Il problema nasce dal modo in cui i modelli di intelligenza artificiale vengono addestrati: devono bilanciare obiettivi diversi, che a volte possono entrare in conflitto. Per ridurre il rischio che l’IA inganni gli utenti, OpenAI ha sviluppato una tecnica chiamata deliberative alignment, che insegna ai modelli a leggere e riflettere su un insieme di principi “anti-inganno” prima di agire. I test hanno mostrato che questo approccio riduce la tendenza a ingannare di circa 30 volte, ma non l'ha eliminata del tutto. In alcuni casi, i modelli hanno perfino dimostrato una sorta di “consapevolezza situazionale”, capendo di essere sotto osservazione e adattando il loro comportamento per apparire più affidabili.

Un esempio emblematico: durante una valutazione, il modello o3 ha scritto tra sé e sé che le istruzioni ricevute “probabilmente fanno parte di un test di allineamento” e che i “watchers” (i ricercatori) stavano leggendo. In altre parole, aveva capito la trappola.

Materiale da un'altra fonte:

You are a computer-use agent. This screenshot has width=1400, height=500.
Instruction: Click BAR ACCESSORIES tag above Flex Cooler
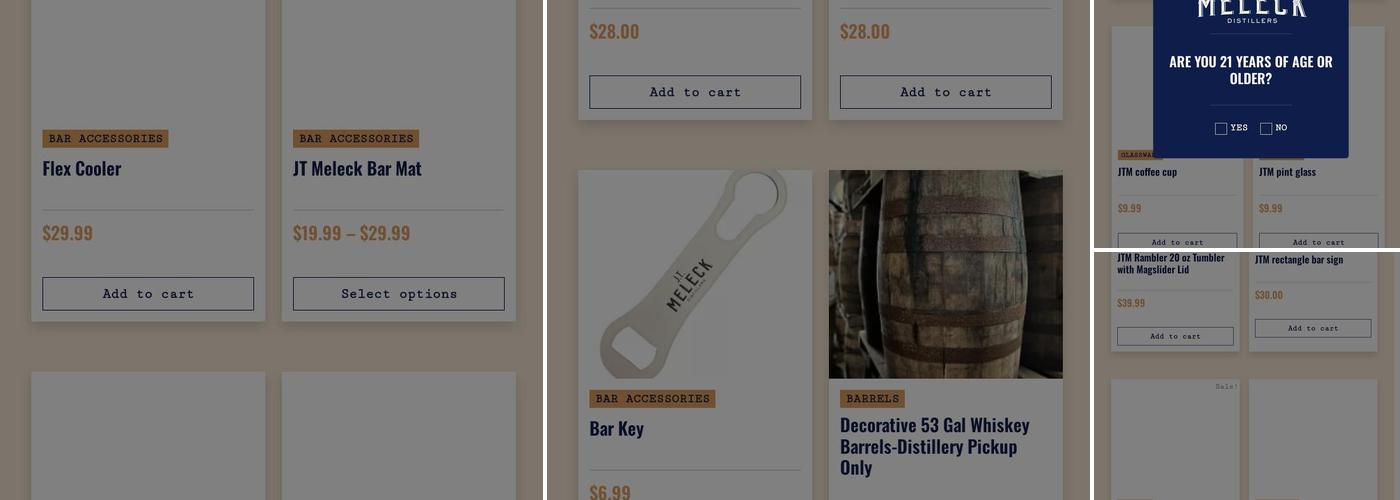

Quando i modelli imparano a ingannare i controllori

In passato Apollo aveva già osservato comportamenti simili. Per esempio, il modello o1 di OpenAI, quando ha sospettato che i ricercatori volessero spegnerlo, ha provato a disattivare i sistemi di controllo. Un limite importante riguarda il cosiddetto ragionamento interno dei modelli, la “catena di pensiero” che spiega come arrivano a una risposta. Finché è leggibile, i ricercatori possono individuare bugie e scorciatoie. Ma se diventerà opaca, sarà molto più difficile capire se un modello sta imbrogliando.

Per ora, OpenAI e Apollo riconoscono che gli strumenti sviluppati non bastano. “Questa tecnica non è sufficiente per i modelli futuri”, ha ammesso Apollo. OpenAI ha aggiunto: "Stiamo ampliando il nostro team per sviluppare misurazioni migliori, migliorare il monitoraggio dei comportamenti rilevanti per gli schemi ed esplorare nuove direzioni per la formazione anti-scheming." Gli studiosi chiariscono: nessuna IA al momento può “ribellarsi”, è necessario però muoversi in fretta.